**Recorded information:**
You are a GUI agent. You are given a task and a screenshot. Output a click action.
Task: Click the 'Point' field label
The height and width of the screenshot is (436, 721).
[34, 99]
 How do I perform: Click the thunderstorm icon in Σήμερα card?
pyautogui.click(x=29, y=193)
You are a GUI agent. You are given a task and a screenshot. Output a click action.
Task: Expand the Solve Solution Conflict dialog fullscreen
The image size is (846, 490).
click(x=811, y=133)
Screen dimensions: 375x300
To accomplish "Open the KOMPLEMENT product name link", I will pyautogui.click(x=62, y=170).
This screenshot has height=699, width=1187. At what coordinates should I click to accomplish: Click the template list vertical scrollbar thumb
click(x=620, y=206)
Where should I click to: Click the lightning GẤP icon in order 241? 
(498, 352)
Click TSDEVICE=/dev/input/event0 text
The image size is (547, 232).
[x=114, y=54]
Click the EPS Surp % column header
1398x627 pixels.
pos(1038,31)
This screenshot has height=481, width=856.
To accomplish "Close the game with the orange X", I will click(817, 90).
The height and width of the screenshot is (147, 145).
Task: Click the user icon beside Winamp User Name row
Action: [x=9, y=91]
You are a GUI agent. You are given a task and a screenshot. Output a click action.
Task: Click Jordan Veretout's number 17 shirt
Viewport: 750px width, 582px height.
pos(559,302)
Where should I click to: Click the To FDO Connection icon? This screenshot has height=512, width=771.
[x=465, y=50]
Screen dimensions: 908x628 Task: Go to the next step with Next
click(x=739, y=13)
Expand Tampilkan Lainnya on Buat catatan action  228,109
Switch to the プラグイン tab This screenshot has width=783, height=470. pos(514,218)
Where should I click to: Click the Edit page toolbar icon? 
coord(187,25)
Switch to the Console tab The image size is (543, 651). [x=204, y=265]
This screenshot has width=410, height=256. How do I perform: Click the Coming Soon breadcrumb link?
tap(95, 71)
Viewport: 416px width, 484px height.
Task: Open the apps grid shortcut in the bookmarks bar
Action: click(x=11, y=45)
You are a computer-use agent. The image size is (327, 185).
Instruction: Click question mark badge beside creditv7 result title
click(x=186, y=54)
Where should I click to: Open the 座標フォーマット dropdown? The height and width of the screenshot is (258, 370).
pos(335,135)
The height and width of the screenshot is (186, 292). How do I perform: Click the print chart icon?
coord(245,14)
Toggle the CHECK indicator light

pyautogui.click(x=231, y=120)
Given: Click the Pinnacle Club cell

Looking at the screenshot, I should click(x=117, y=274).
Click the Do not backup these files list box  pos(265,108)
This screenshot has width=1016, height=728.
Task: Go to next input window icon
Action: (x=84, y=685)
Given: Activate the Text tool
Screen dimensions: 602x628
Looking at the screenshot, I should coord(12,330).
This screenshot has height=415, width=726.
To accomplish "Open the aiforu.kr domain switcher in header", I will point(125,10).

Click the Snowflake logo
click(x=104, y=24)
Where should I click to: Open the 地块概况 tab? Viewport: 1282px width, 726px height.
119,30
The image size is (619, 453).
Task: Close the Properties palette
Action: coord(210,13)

**Instructions to follow:** Nothing in the data may change. Give it again in full.

**Output below:**
You are a GUI agent. You are given a task and a screenshot. Output a click action.
Task: Click the 'Point' field label
The height and width of the screenshot is (436, 721).
[34, 99]
 How do I perform: Click the thunderstorm icon in Σήμερα card?
pyautogui.click(x=29, y=193)
You are a GUI agent. You are given a task and a screenshot. Output a click action.
Task: Expand the Solve Solution Conflict dialog fullscreen
The image size is (846, 490).
click(x=811, y=133)
Screen dimensions: 375x300
To accomplish "Open the KOMPLEMENT product name link", I will pyautogui.click(x=62, y=170).
This screenshot has height=699, width=1187. At what coordinates should I click to accomplish: Click the template list vertical scrollbar thumb
click(x=620, y=206)
Where should I click to: Click the lightning GẤP icon in order 241? 
(498, 352)
Click TSDEVICE=/dev/input/event0 text
The image size is (547, 232).
[x=114, y=54]
Click the EPS Surp % column header
1398x627 pixels.
pos(1038,31)
This screenshot has height=481, width=856.
To accomplish "Close the game with the orange X", I will click(817, 90).
The height and width of the screenshot is (147, 145).
Task: Click the user icon beside Winamp User Name row
Action: [x=9, y=91]
You are a GUI agent. You are given a task and a screenshot. Output a click action.
Task: Click Jordan Veretout's number 17 shirt
Viewport: 750px width, 582px height.
pos(559,302)
Where should I click to: Click the To FDO Connection icon? This screenshot has height=512, width=771.
[x=465, y=50]
Screen dimensions: 908x628 Task: Go to the next step with Next
click(x=739, y=13)
Expand Tampilkan Lainnya on Buat catatan action  228,109
Switch to the プラグイン tab This screenshot has width=783, height=470. pos(514,218)
Where should I click to: Click the Edit page toolbar icon? 
coord(187,25)
Switch to the Console tab The image size is (543, 651). [x=204, y=265]
This screenshot has width=410, height=256. How do I perform: Click the Coming Soon breadcrumb link?
tap(95, 71)
Viewport: 416px width, 484px height.
Task: Open the apps grid shortcut in the bookmarks bar
Action: click(x=11, y=45)
You are a computer-use agent. The image size is (327, 185).
Instruction: Click question mark badge beside creditv7 result title
click(x=186, y=54)
Where should I click to: Open the 座標フォーマット dropdown? The height and width of the screenshot is (258, 370).
pos(335,135)
The height and width of the screenshot is (186, 292). How do I perform: Click the print chart icon?
coord(245,14)
Toggle the CHECK indicator light

pyautogui.click(x=231, y=120)
Given: Click the Pinnacle Club cell

Looking at the screenshot, I should click(x=117, y=274).
Click the Do not backup these files list box  pos(265,108)
This screenshot has width=1016, height=728.
Task: Go to next input window icon
Action: (x=84, y=685)
Given: Activate the Text tool
Screen dimensions: 602x628
Looking at the screenshot, I should coord(12,330).
This screenshot has height=415, width=726.
To accomplish "Open the aiforu.kr domain switcher in header", I will point(125,10).

Click the Snowflake logo
click(x=104, y=24)
Where should I click to: Open the 地块概况 tab? Viewport: 1282px width, 726px height.
119,30
The image size is (619, 453).
Task: Close the Properties palette
Action: coord(210,13)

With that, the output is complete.